Distributors continue to command a significant portion of the total MF industry’s assets. AMFI latest data shows that the proportion of direct versus regular in the MF industry was 45:55 i.e. 45% of industry’s assets has come from direct plan while 55% of assets were invested through regular plans.
The higher affinity towards regular plans is largely due to contribution from individual investors. AMFI data shows that 86% of retail investors AUM has been invested through regular plans while 78% of HNIs’ assets has come to the industry through regular plans.
Anup Bhaiya of Money Honey Financial Services believes that individual investors continue to prefer distributors over direct plans. “Many investors be it HNIs or retail prefer investing in mutual funds through regular plans as they recognize the value added by distributors. The trust factor also comes into play. In fact, the recent market turmoil has made the case for expert advice stronger.”

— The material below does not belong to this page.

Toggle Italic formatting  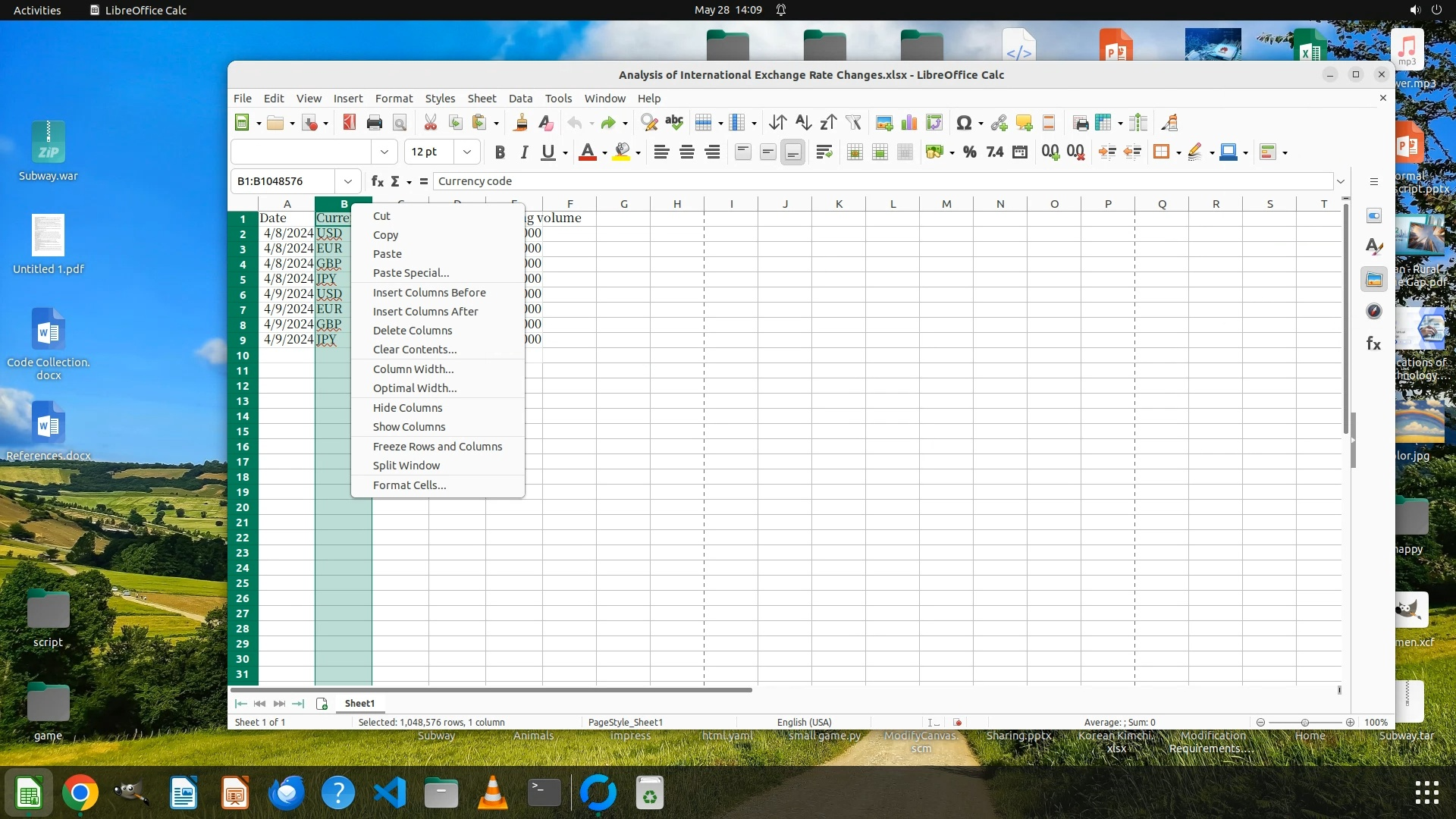pyautogui.click(x=523, y=152)
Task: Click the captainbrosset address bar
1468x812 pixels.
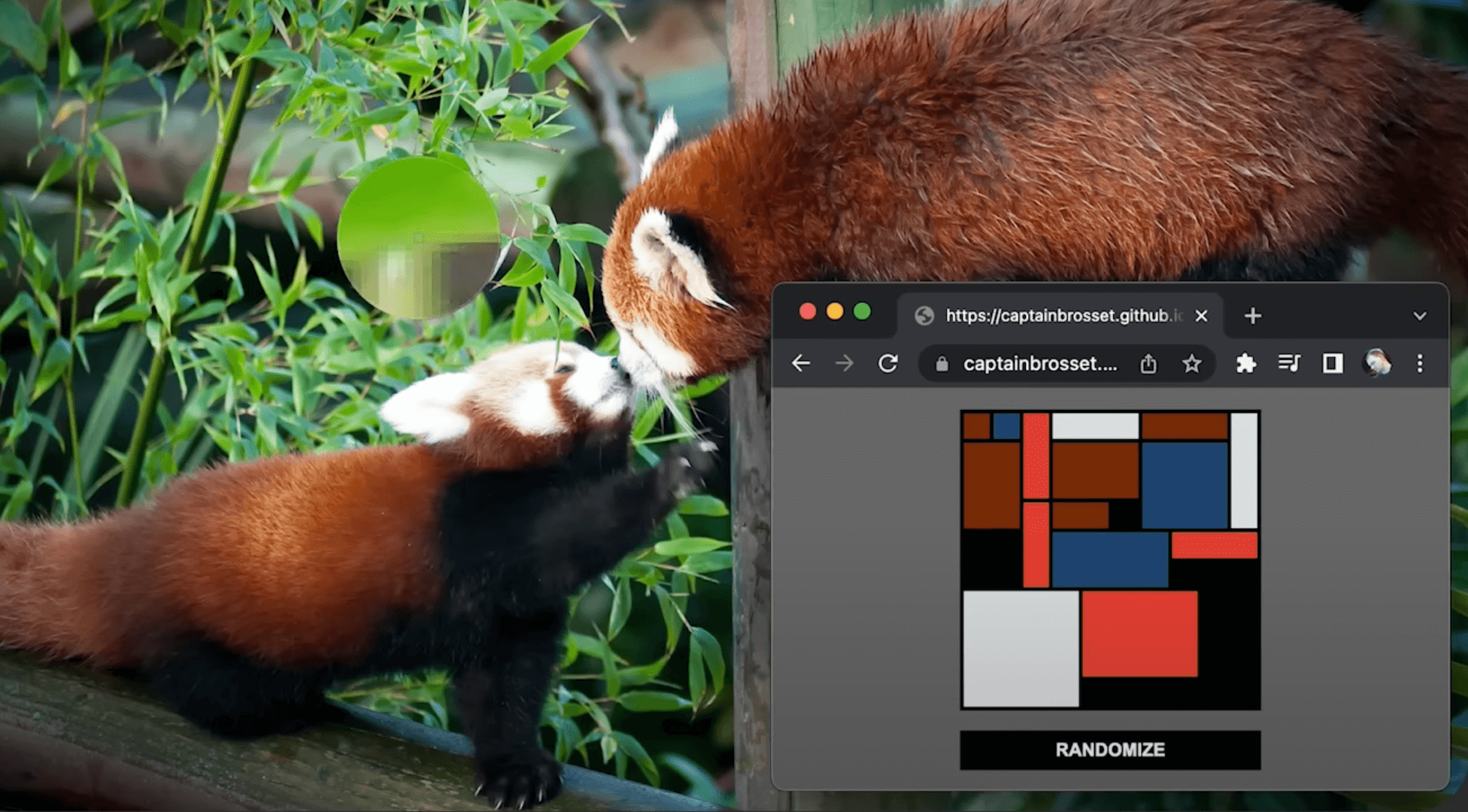Action: (x=1042, y=364)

Seconding his views, Sadashiv Arvind Phene feels that investors need constant handholding by distributors to ride volatility. “Many investors need an expert who can understand themarket situation and protect them from irrational decision making,” he said.

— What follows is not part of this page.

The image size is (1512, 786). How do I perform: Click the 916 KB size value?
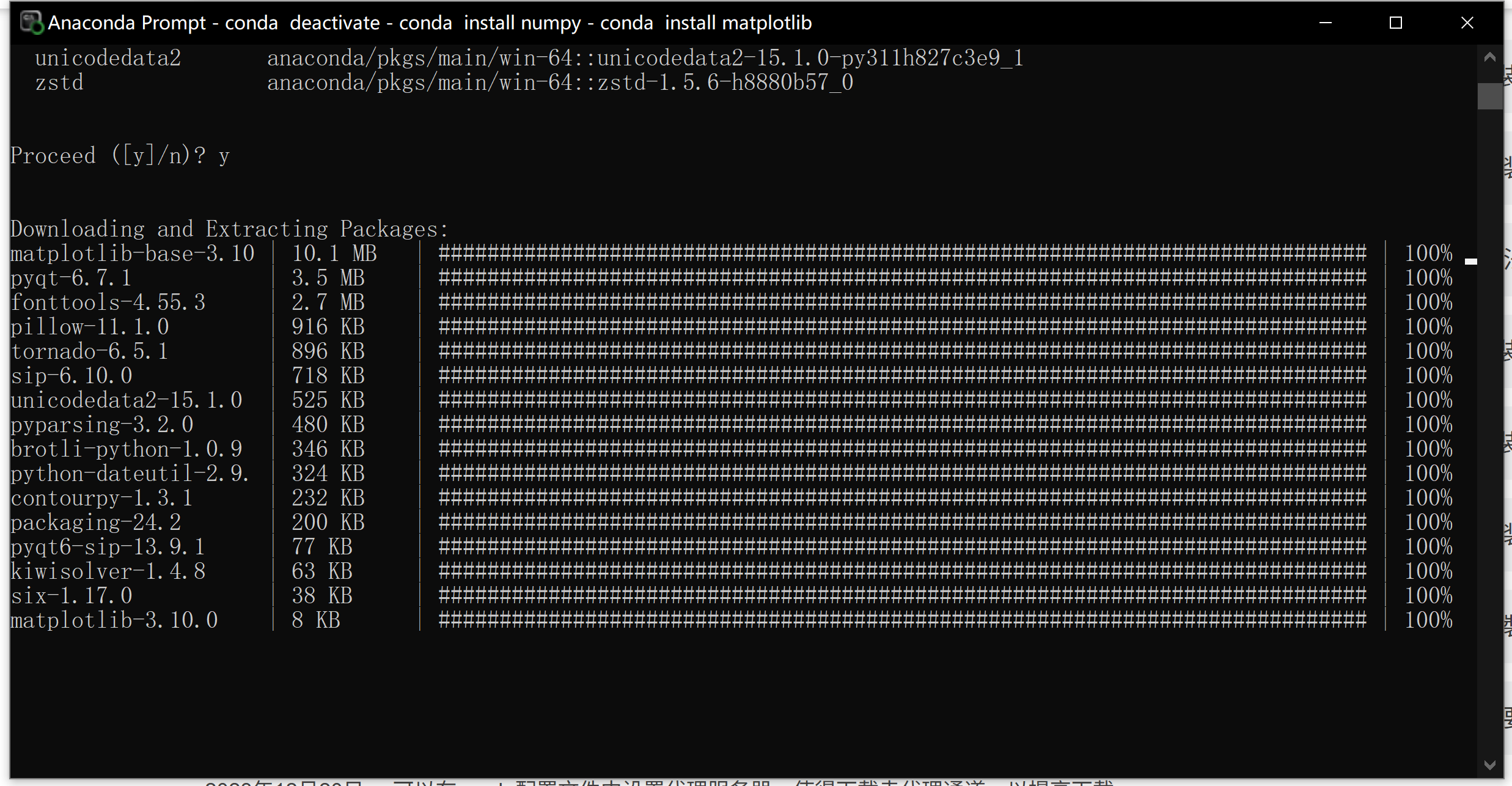point(328,327)
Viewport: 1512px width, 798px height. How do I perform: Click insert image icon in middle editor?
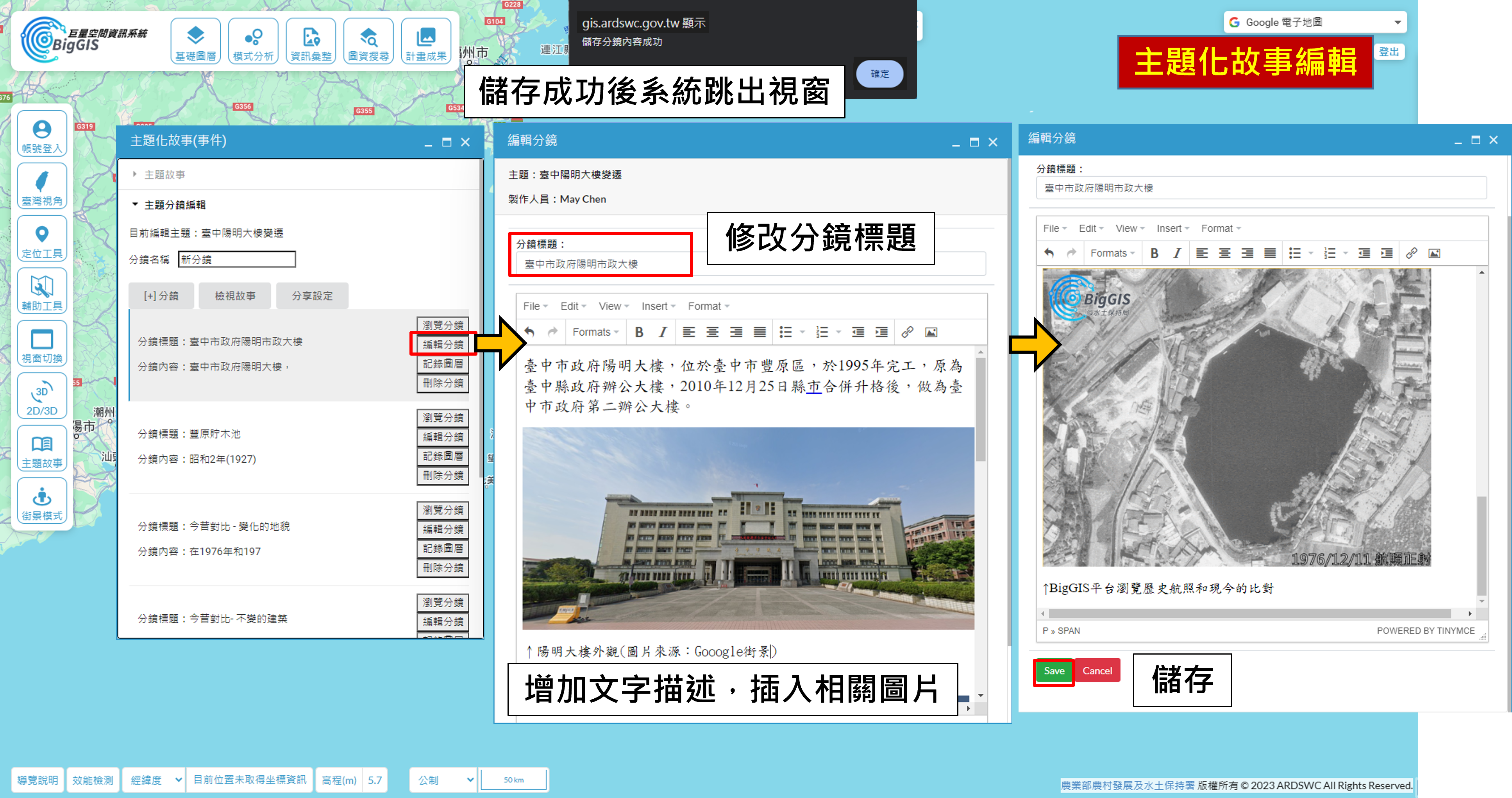tap(931, 332)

In terms of scheme category, 81% of equity assets has come from regular plan while 47% of debt AUM was in regular plan as on March 2020.
Meanwhile direct plan was seen as the most preferred option for investment in ETFs and FOFs as nearly 80% assets in these fund categories came through direct plan. Similarly, liquid/money market funds were dominated by institutional investors with 72% of assets through direct plan.